_EXERCISE:_ Reproduce all entries precisely, down to the last character.

Collected data entries
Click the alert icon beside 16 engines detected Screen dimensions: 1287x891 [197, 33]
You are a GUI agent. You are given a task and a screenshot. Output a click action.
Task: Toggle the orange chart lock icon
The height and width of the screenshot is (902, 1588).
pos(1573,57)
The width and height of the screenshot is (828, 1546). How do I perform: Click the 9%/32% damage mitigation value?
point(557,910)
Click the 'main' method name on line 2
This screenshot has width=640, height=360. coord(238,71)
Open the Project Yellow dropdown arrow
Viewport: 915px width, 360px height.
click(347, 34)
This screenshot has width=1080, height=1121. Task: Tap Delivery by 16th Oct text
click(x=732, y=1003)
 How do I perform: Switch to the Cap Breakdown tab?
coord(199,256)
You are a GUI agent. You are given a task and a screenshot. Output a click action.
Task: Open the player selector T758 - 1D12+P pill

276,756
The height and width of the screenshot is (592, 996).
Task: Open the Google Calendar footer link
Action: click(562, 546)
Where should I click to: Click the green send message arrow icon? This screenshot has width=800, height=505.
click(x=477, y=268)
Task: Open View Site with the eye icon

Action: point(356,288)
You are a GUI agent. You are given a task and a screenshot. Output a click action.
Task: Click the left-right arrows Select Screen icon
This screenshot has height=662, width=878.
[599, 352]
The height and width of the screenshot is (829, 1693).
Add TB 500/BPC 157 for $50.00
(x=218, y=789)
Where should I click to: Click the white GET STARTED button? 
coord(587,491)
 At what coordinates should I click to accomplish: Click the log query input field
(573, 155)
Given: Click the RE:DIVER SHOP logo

_WRITTEN ANSWER:_
Click the alert icon beside 16 engines detected Screen dimensions: 1287x891 [197, 33]
You are a GUI agent. You are given a task and a screenshot. Output a click action.
Task: Toggle the orange chart lock icon
The height and width of the screenshot is (902, 1588).
pos(1573,57)
The width and height of the screenshot is (828, 1546). How do I perform: Click the 9%/32% damage mitigation value?
point(557,910)
Click the 'main' method name on line 2
This screenshot has width=640, height=360. coord(238,71)
Open the Project Yellow dropdown arrow
Viewport: 915px width, 360px height.
click(347, 34)
This screenshot has width=1080, height=1121. Task: Tap Delivery by 16th Oct text
click(x=732, y=1003)
 How do I perform: Switch to the Cap Breakdown tab?
coord(199,256)
You are a GUI agent. You are given a task and a screenshot. Output a click action.
Task: Open the player selector T758 - 1D12+P pill

276,756
The height and width of the screenshot is (592, 996).
Task: Open the Google Calendar footer link
Action: click(562, 546)
Where should I click to: Click the green send message arrow icon? This screenshot has width=800, height=505.
click(x=477, y=268)
Task: Open View Site with the eye icon

Action: point(356,288)
You are a GUI agent. You are given a task and a screenshot. Output a click action.
Task: Click the left-right arrows Select Screen icon
This screenshot has height=662, width=878.
[599, 352]
The height and width of the screenshot is (829, 1693).
Add TB 500/BPC 157 for $50.00
(x=218, y=789)
Where should I click to: Click the white GET STARTED button? 
coord(587,491)
 At what coordinates should I click to accomplish: Click the log query input field
(573, 155)
Given: Click the RE:DIVER SHOP logo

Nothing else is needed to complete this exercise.